This piece is published in the Spring 2019 issue of The Cairo Review of Global Affairs.

In fundamental ways, the future is the only thing that really matters; how a society will fare in the years ahead is, and should be, the central concern of policymakers. A focus on the future necessarily has three elements: an examination of what the key drivers, scenarios, risks, and opportunities in the future will be; a vision of what kind of future one wants for one’s society; and a plan for how to get there.

The field of “future studies” is not about the impossible task of predicting the future, but rather about examining key drivers and dynamics that will likely be at play, thinking creatively and rigorously about what various scenarios and outcomes might look like, and helping decision-makers chart a course within imagined possibilities.
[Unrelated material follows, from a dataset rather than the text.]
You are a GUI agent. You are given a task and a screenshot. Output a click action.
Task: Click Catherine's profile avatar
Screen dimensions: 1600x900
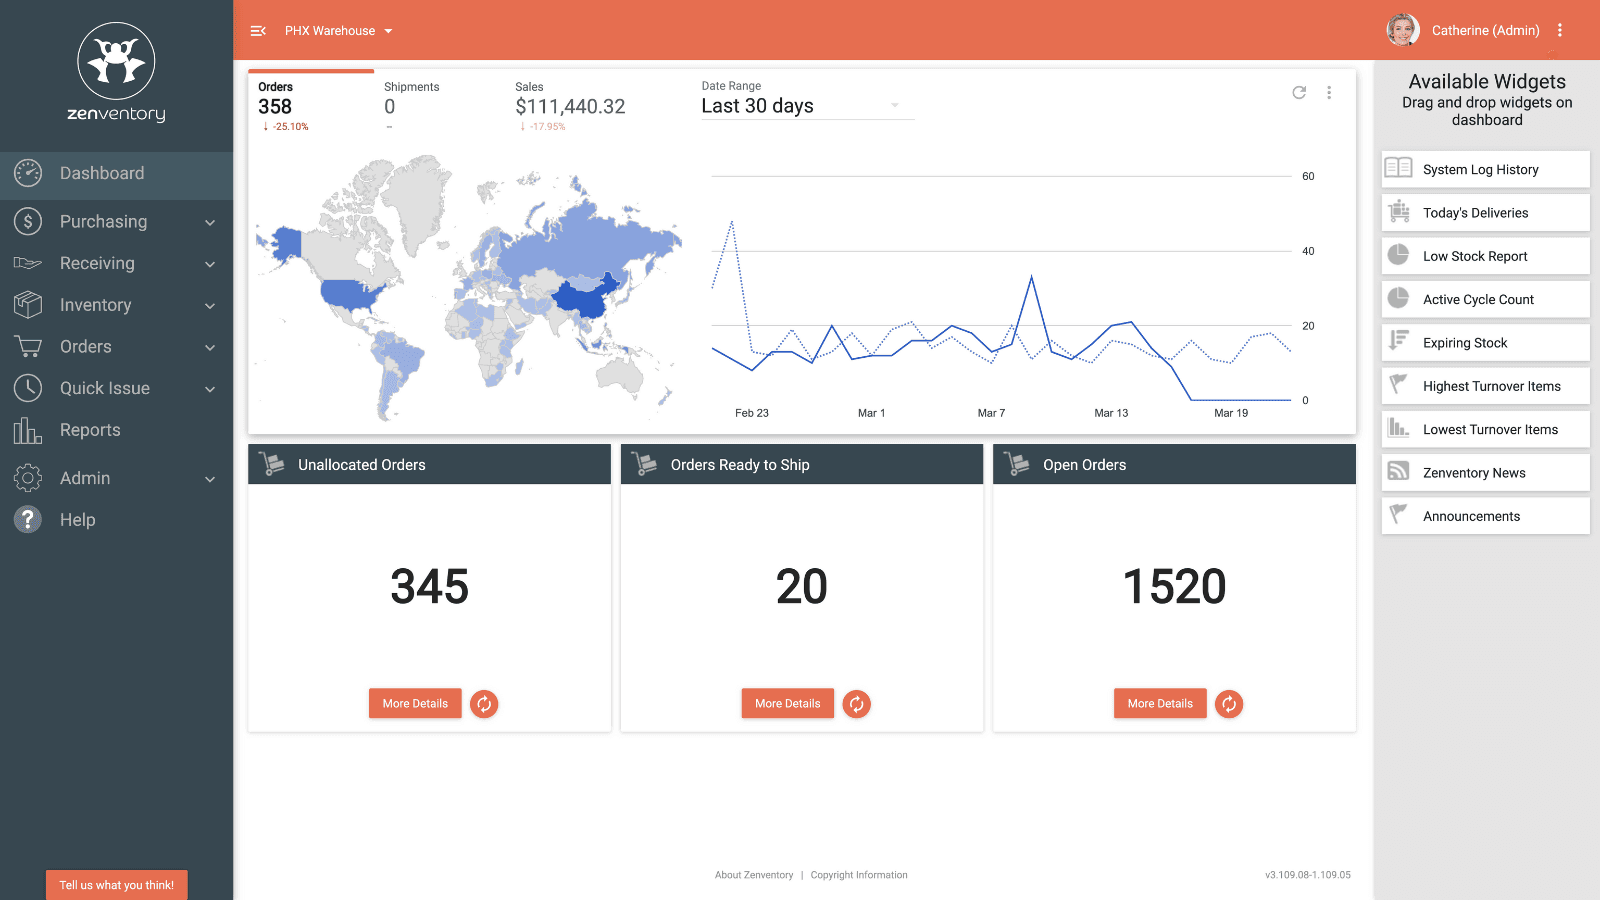1402,30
Future studies is an activity that organizations, corporations, and states are increasingly engaged in, and ignore at their peril. A limited amount of work has been done to explore the various drivers, dynamics, and scenarios that might impact the Arab World and the Middle East, but such an endeavor is fundamental for scholars and pundits alike.

With regard to having a vision of the future, the Arab World is at a moment of particular passivity: I would say that in the past, we used to have a future. Past generations had vivid ideas about what a better future would look like, and focused their efforts to bring that about. When the American University in Cairo was established a century ago, a host of intellectuals throughout the Arab World promoted the vision of a liberal future based on humanism, pluralism, secular nationalism, and democratic government. After World War II and the establishment of Israel, Arab nationalists promoted a statist vision of the future, in which strong states would provide economic progress and social justice at home and victory abroad. Arab leftists promoted a socialist view of the future in which progress would be achieved through restructuring international and domestic economic relations. Islamists have argued that securing a strong future consists of reviving a golden Islamic past. Some of these visions of the future clashed in the events of 2011 and their aftermath; liberals and Islamists promoted competing visions of the future, while statists generally won out in the end.

Our current Arab World is suffering from a “future deficit,” in that ambitious dreams for an alternative and profoundly better future have been shoved aside in favor of the short-term goals of maintaining stability and security, and avoiding civil war or state collapse—all worthy, but not transformative long-term objectives in themselves. A society needs a strong vision of its future in order to marshal national resources and policies in a proactive and transformative manner. As a wit once said, “If you don’t have a sense of where you want to go, you are likely to end up somewhere else.”